(Records for locating text and elements)
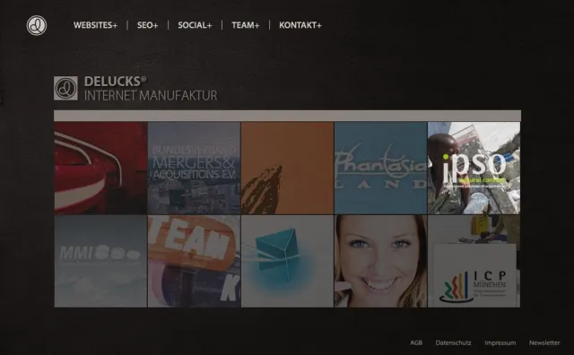Open the KONTAKT+ menu item

coord(300,25)
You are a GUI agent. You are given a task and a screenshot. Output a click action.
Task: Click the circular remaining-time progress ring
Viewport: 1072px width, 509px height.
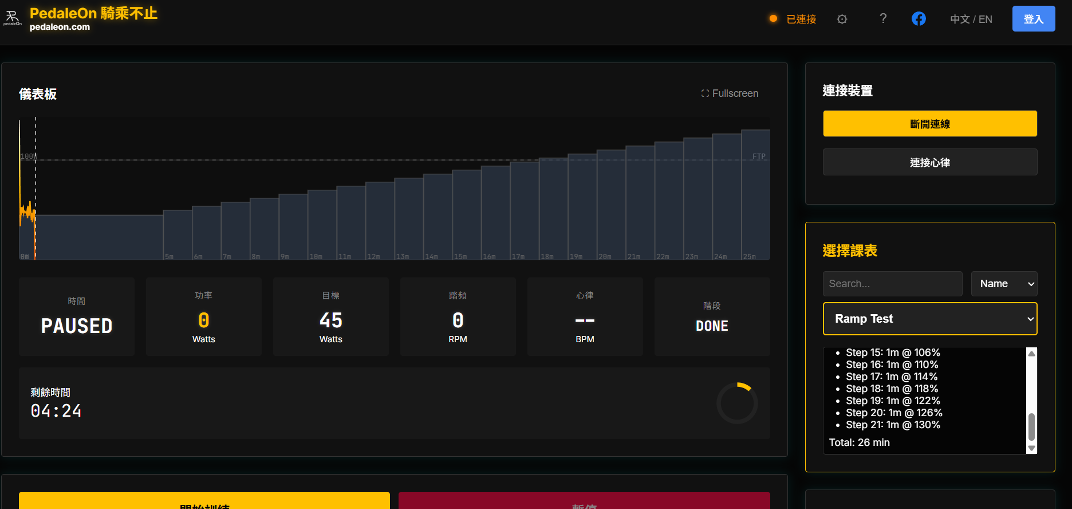[737, 403]
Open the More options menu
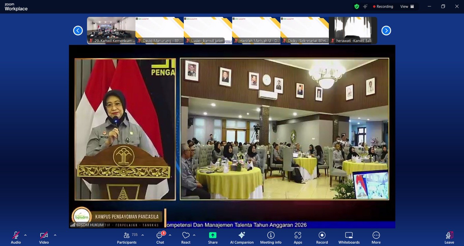Viewport: 464px width, 246px height. point(376,235)
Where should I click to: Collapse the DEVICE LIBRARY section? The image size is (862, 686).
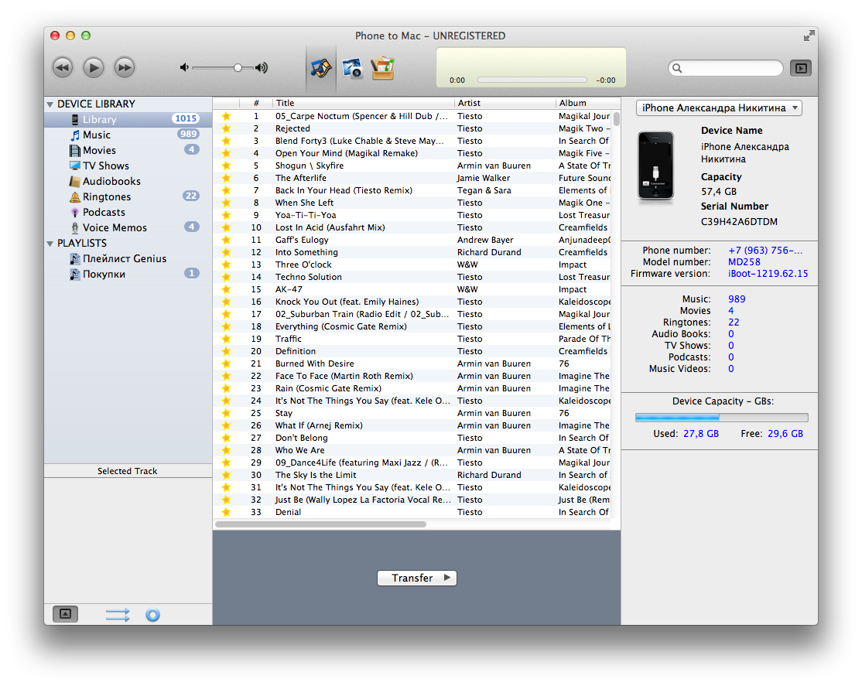(50, 104)
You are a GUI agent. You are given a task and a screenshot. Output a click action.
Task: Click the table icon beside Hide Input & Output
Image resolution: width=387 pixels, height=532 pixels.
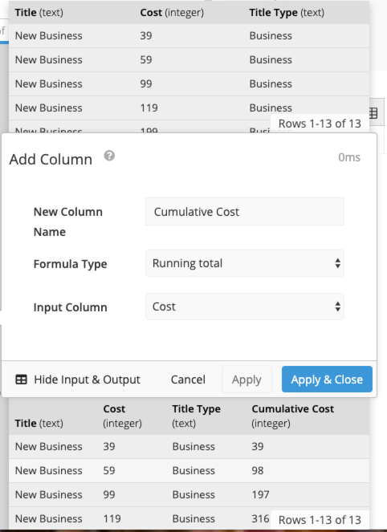(22, 380)
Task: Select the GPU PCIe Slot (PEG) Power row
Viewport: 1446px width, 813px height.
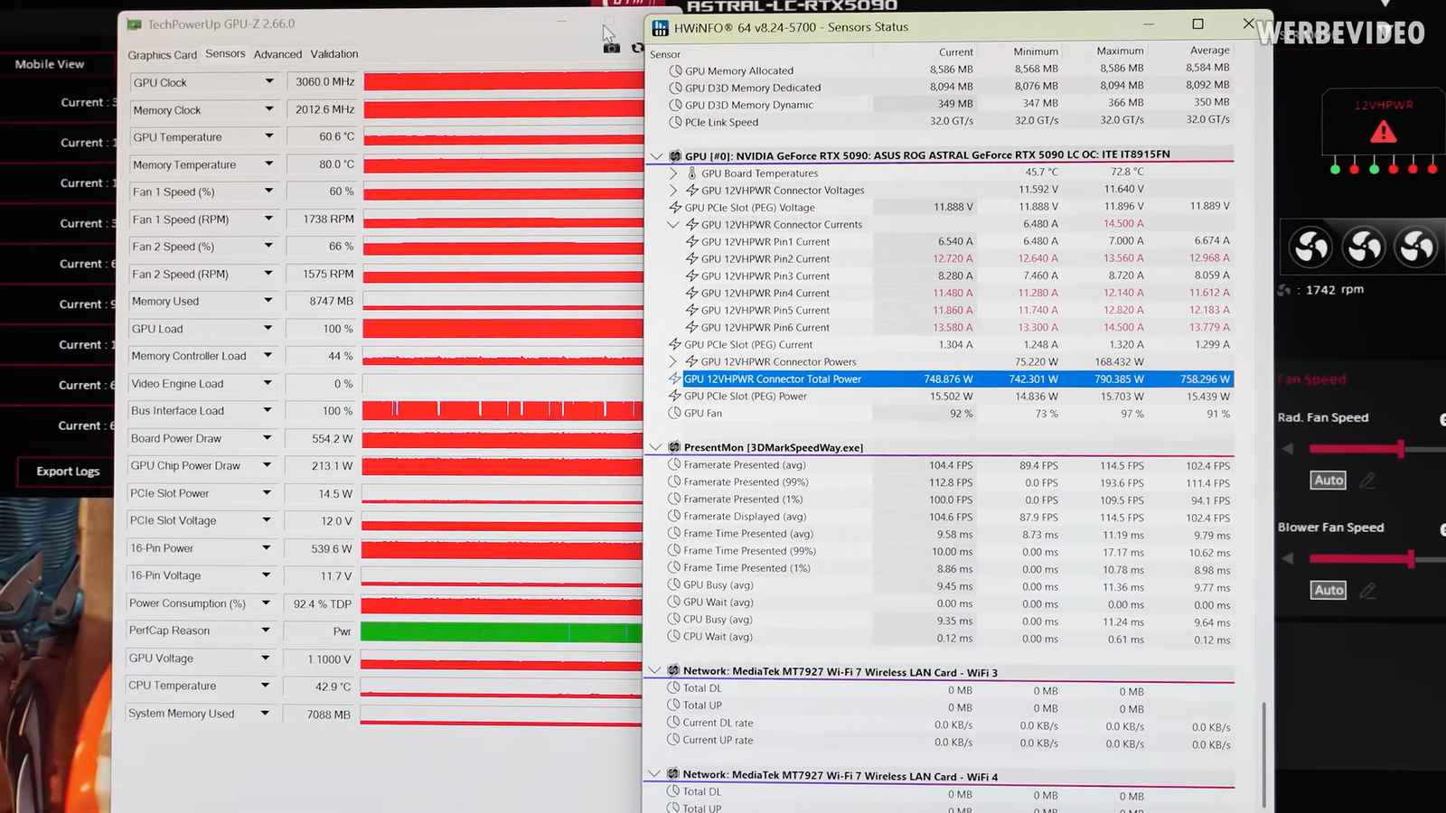Action: pyautogui.click(x=746, y=397)
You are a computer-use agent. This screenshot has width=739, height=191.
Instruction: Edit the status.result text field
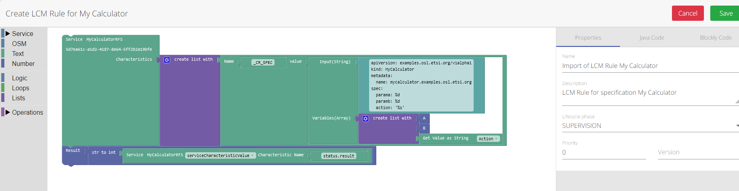point(338,156)
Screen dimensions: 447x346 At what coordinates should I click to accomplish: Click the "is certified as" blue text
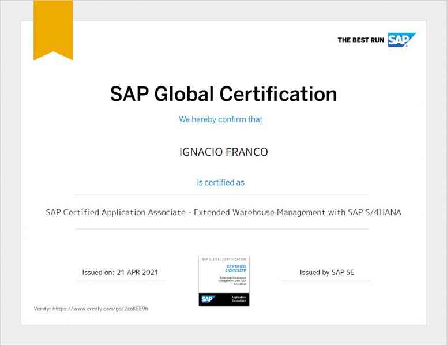pyautogui.click(x=220, y=182)
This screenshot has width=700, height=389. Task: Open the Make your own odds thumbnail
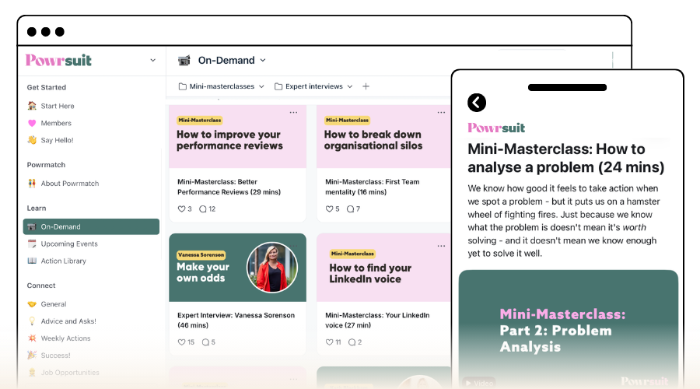[237, 267]
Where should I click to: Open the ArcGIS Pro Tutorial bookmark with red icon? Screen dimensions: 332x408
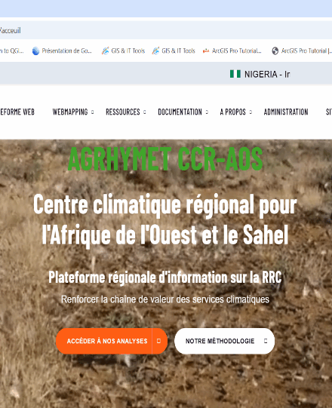[x=232, y=51]
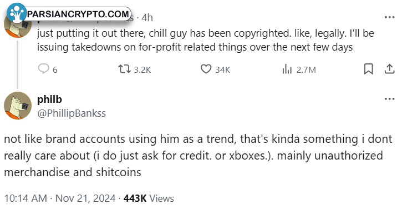
Task: Click the 4h timestamp of the first tweet
Action: tap(147, 18)
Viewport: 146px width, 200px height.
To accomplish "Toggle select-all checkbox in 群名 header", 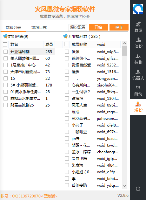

- [REQUIREMENT] Copy the records above word for word, omitting the pictures.

- [FINISHED ANSWER]
Open the KONTAKT+ menu item

coord(300,25)
You are a GUI agent. You are given a task and a screenshot. Output a click action.
Task: Click the circular remaining-time progress ring
Viewport: 1072px width, 509px height.
[737, 403]
Open the More options menu
Viewport: 464px width, 246px height. point(376,235)
Where should I click to: Collapse the DEVICE LIBRARY section? The image size is (862, 686).
(50, 104)
You are a GUI agent. You are given a task and a screenshot. Output a click action.
Task: Click the table icon beside Hide Input & Output
Image resolution: width=387 pixels, height=532 pixels.
(22, 380)
Task: Select the GPU PCIe Slot (PEG) Power row
Viewport: 1446px width, 813px height.
Action: pyautogui.click(x=746, y=397)
You are a computer-use agent. This screenshot has width=739, height=191.
Instruction: Edit the status.result text field
point(338,156)
Screen dimensions: 447x346 At what coordinates should I click to accomplish: Click the "is certified as" blue text
pyautogui.click(x=220, y=182)
This screenshot has width=700, height=389. Task: Open the Make your own odds thumbnail
[237, 267]
Where should I click to: Open the ArcGIS Pro Tutorial bookmark with red icon? Screen dimensions: 332x408
[x=232, y=51]
Task: Click the 4h timestamp of the first tweet
Action: tap(147, 18)
Viewport: 146px width, 200px height.
To accomplish "Toggle select-all checkbox in 群名 header", 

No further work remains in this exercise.